WHAT YOU ARE ASKED TO DO →
Output the records again verbatim.

· · · · ·

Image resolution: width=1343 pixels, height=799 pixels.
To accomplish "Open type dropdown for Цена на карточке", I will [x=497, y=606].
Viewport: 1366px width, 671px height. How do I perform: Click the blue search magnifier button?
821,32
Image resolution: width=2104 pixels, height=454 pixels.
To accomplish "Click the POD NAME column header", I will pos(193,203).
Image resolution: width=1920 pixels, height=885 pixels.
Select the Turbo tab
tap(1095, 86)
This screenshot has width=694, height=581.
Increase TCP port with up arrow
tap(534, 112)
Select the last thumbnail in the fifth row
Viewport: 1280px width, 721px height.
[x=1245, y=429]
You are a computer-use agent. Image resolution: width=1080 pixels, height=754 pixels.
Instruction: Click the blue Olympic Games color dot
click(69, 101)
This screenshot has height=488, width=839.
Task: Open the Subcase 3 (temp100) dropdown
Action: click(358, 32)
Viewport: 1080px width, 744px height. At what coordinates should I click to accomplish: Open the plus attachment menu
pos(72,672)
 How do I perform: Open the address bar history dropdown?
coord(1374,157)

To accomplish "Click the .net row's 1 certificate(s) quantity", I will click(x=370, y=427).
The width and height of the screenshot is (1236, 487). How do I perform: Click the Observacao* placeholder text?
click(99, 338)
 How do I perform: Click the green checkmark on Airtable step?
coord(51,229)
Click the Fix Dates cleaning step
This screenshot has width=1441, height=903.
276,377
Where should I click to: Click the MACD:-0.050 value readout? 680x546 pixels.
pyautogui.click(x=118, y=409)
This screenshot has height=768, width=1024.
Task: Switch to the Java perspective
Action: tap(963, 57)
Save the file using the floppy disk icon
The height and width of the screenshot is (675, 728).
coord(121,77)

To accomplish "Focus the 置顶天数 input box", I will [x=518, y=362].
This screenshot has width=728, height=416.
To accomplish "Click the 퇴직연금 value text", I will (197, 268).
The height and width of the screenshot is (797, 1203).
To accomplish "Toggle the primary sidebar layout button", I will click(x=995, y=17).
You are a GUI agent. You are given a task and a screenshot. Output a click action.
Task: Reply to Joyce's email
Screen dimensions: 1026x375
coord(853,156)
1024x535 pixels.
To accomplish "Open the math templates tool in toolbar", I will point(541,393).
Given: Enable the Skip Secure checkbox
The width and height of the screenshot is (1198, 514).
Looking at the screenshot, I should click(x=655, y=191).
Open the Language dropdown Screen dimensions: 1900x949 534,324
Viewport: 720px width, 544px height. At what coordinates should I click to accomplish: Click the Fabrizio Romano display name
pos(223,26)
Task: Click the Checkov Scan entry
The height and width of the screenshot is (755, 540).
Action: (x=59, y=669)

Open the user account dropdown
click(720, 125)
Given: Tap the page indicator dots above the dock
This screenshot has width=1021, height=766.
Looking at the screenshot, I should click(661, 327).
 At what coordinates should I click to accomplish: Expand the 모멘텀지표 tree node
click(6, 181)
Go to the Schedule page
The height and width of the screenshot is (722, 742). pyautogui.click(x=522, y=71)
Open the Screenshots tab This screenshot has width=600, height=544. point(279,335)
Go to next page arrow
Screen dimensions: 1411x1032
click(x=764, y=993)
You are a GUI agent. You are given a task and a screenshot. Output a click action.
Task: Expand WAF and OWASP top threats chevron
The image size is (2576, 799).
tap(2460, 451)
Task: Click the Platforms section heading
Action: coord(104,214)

· · · · ·

OUTPUT BELOW →
Image resolution: width=1343 pixels, height=799 pixels.
To accomplish "Open type dropdown for Цена на карточке", I will [x=497, y=606].
Viewport: 1366px width, 671px height. How do I perform: Click the blue search magnifier button?
821,32
Image resolution: width=2104 pixels, height=454 pixels.
To accomplish "Click the POD NAME column header", I will pos(193,203).
Image resolution: width=1920 pixels, height=885 pixels.
Select the Turbo tab
tap(1095, 86)
This screenshot has width=694, height=581.
Increase TCP port with up arrow
tap(534, 112)
Select the last thumbnail in the fifth row
Viewport: 1280px width, 721px height.
[x=1245, y=429]
You are a computer-use agent. Image resolution: width=1080 pixels, height=754 pixels.
Instruction: Click the blue Olympic Games color dot
click(69, 101)
This screenshot has height=488, width=839.
Task: Open the Subcase 3 (temp100) dropdown
Action: click(358, 32)
Viewport: 1080px width, 744px height. At what coordinates should I click to accomplish: Open the plus attachment menu
pos(72,672)
 How do I perform: Open the address bar history dropdown?
coord(1374,157)

To accomplish "Click the .net row's 1 certificate(s) quantity", I will click(x=370, y=427).
The width and height of the screenshot is (1236, 487). How do I perform: Click the Observacao* placeholder text?
click(99, 338)
 How do I perform: Click the green checkmark on Airtable step?
coord(51,229)
Click the Fix Dates cleaning step
This screenshot has width=1441, height=903.
276,377
Where should I click to: Click the MACD:-0.050 value readout? 680x546 pixels.
pyautogui.click(x=118, y=409)
This screenshot has height=768, width=1024.
Task: Switch to the Java perspective
Action: tap(963, 57)
Save the file using the floppy disk icon
The height and width of the screenshot is (675, 728).
coord(121,77)

To accomplish "Focus the 置顶天数 input box", I will [x=518, y=362].
This screenshot has width=728, height=416.
To accomplish "Click the 퇴직연금 value text", I will (197, 268).
The height and width of the screenshot is (797, 1203).
To accomplish "Toggle the primary sidebar layout button", I will click(x=995, y=17).
You are a GUI agent. You are given a task and a screenshot. Output a click action.
Task: Reply to Joyce's email
Screen dimensions: 1026x375
coord(853,156)
1024x535 pixels.
To accomplish "Open the math templates tool in toolbar", I will point(541,393).
Given: Enable the Skip Secure checkbox
The width and height of the screenshot is (1198, 514).
Looking at the screenshot, I should click(x=655, y=191).
Open the Language dropdown Screen dimensions: 1900x949 534,324
Viewport: 720px width, 544px height. At what coordinates should I click to accomplish: Click the Fabrizio Romano display name
pos(223,26)
Task: Click the Checkov Scan entry
The height and width of the screenshot is (755, 540).
Action: (x=59, y=669)

Open the user account dropdown
click(720, 125)
Given: Tap the page indicator dots above the dock
This screenshot has width=1021, height=766.
Looking at the screenshot, I should click(661, 327).
 At what coordinates should I click to accomplish: Expand the 모멘텀지표 tree node
click(6, 181)
Go to the Schedule page
The height and width of the screenshot is (722, 742). pyautogui.click(x=522, y=71)
Open the Screenshots tab This screenshot has width=600, height=544. point(279,335)
Go to next page arrow
Screen dimensions: 1411x1032
click(x=764, y=993)
You are a GUI agent. You are given a task and a screenshot. Output a click action.
Task: Expand WAF and OWASP top threats chevron
The image size is (2576, 799).
tap(2460, 451)
Task: Click the Platforms section heading
Action: coord(104,214)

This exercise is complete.